Alors que les alertes à une pandémie de grippe A (H1N1) se multiplient, certaines voix commencent à s'élever pour dénoncer une disproportion des moyens engagés pour lutter contre la maladie par rapport à sa réelle dangerosité...
FRANCE 24 : Où en est-on de la fabrication du vaccin contre la grippe A (H1N1) ?
Dr Marc Girard : Pour l’instant, le vaccin n’existe pas. Il est annoncé pour l’automne, ce qui est un délai normal. Il faut en général quelques mois aux laboratoires pharmaceutiques pour préparer un vaccin contre la grippe. Mais nous assistons, un peu, à un jeu pervers. Le vaccin actuellement en préparation concerne la grippe en cours. Or le virus de la grippe mute très facilement, c’est ce qui le caractérise. Conséquence : soit le virus n'évolue pas, et le vaccin ne servira à prévenir qu'une maladie somme toute bénigne, soit il mute, et il n’y a aucune preuve que le sérum aura une quelconque efficacité.
C’est-à-dire ?
On dispose d’une évaluation rétrospective du vaccin contre la grippe. La Collaboration Cochrane, une organisation internationale et indépendante réunissant plus de 20 000 professionnels de santé, a compilé 40 années de vaccins anti-grippaux, entre 1966 et 2006. Globalement, les preuves d’efficacité sont très faibles, et les études sur la tolérance de très mauvaise qualité.

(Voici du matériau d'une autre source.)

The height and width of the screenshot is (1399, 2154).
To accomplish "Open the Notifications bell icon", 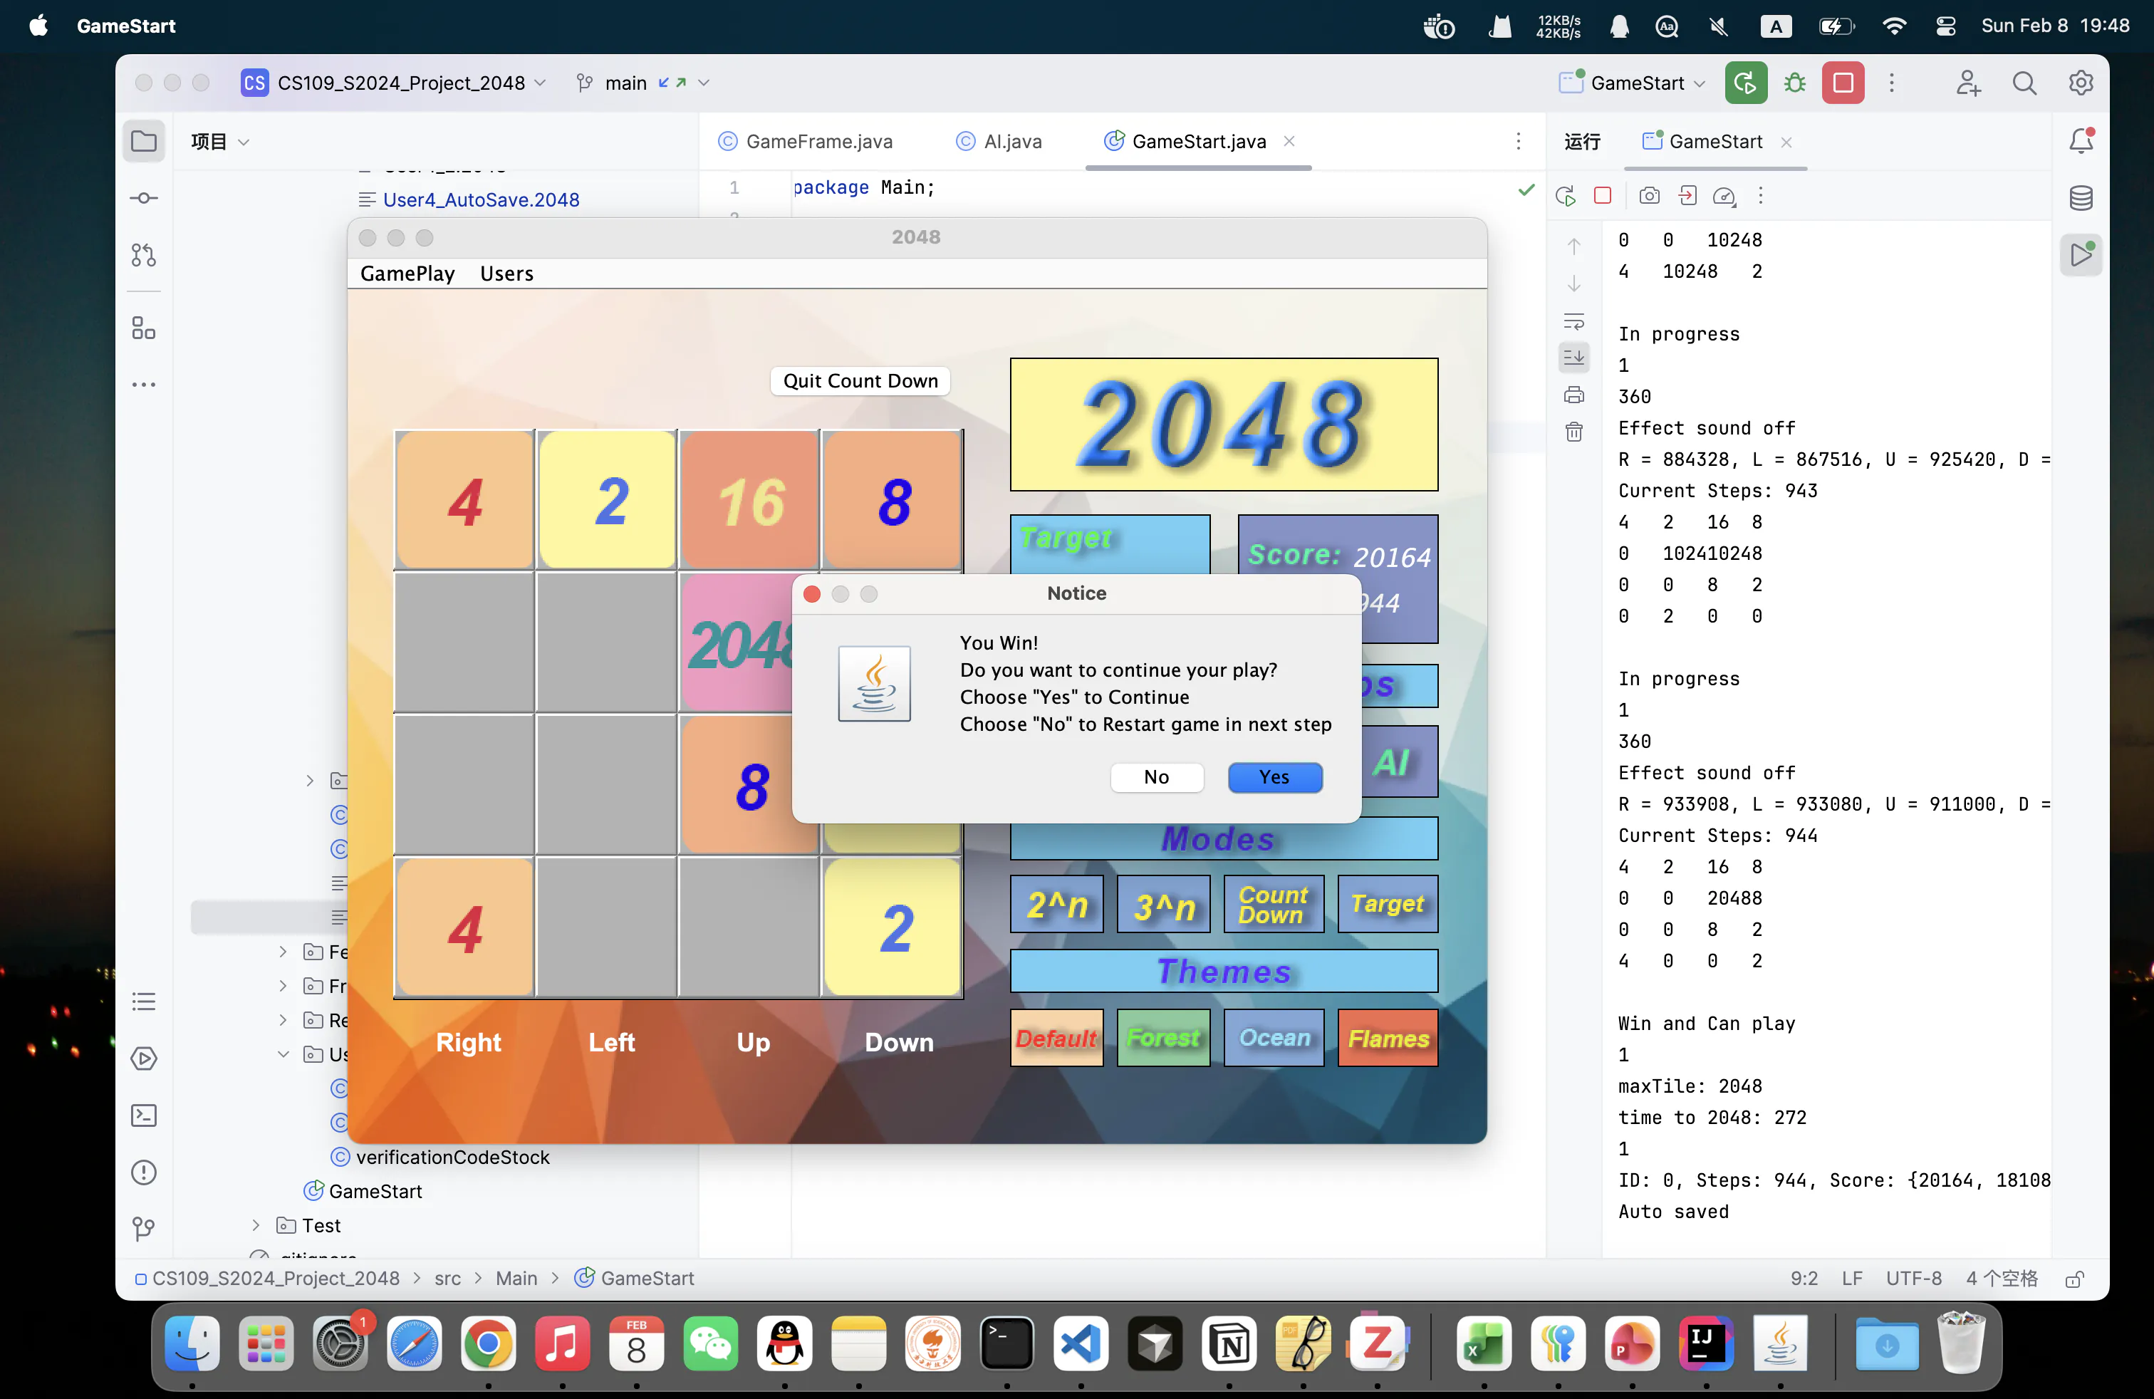I will coord(2081,141).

La dangerosité du virus est pourtant avérée... Le dernier bilan de l’Organisation mondiale de la santé (OMS) fait état de plus de 700 morts dans le monde.
La médiatisation des risques engendrés par cette grippe a été tout à fait excessive. Il faut bien comprendre que les autorités imputent souvent trop rapidement des décès à la grippe porcine. Certaines personnes qui en sont mortes avaient, en fait, déjà un état de santé très fragile. Quant aux vaccins, ils ne sont pas non plus sans risques. Lorsque l’on développe un traitement, un risque peut passer inaperçu sur 1000 patients par exemple, mais il devient beaucoup plus visible sur plusieurs millions de sujets. C’est l’effet d’échelle. Dans le cas du vaccin contre la grippe pandémique, on va passer d’un produit sur lequel il n’y a eu, pour ainsi dire, aucun essai clinique (comme pour tous les vaccins antigrippaux) à une administration globale : c’est criminel !
La réponse de santé publique qui consisterait en une campagne de vaccination serait donc un leurre ?
Oui, et selon moi, les choses sont arrivées à un point tel que l’on serait en droit de demander une enquête parlementaire. On arrive à un hiatus entre l’évidence épidémiologique, à savoir un virus pour l’instant pas si dangereux que cela, et le coût d’un vaccin surpayé aux industries pharmaceutiques qui représente pour elles une manne providentielle [les contrats de commande de doses de vaccin s’élèvent en France à un milliard d’euros, selon le ministère de la Santé, NDLR].
Outre la question de l’incompétence ou des liens d’intérêt de certains membres des autorités sanitaires, cela nous confronte à une question d’allocation des ressources. Quelle est la place de la grippe porcine dans une hiérarchie de gravités, par rapport à d’autres problèmes de santé publique ? Aujourd’hui, en France - et a fortiori dans le monde -, il y a des problèmes de santé publique plus importants que la grippe porcine. Ainsi le paludisme provoque chaque année la mort de près d’un million de personnes.
Quelle réponse apporter alors ?
Une surveillance étroite du virus, car toute épidémie de grippe est susceptible de devenir catastrophique. Puis la définition de mesures de prévention simples, telles que se laver les mains régulièrement, ou l’isolement des malades, très efficace. En outre, on ne s’attaque qu’aux conséquences de la grippe pandémique, mais l'on passe à côté de ses causes. Les pratiques sauvages de l’agroalimentaire sont ainsi de vrais laboratoires à mutation de virus.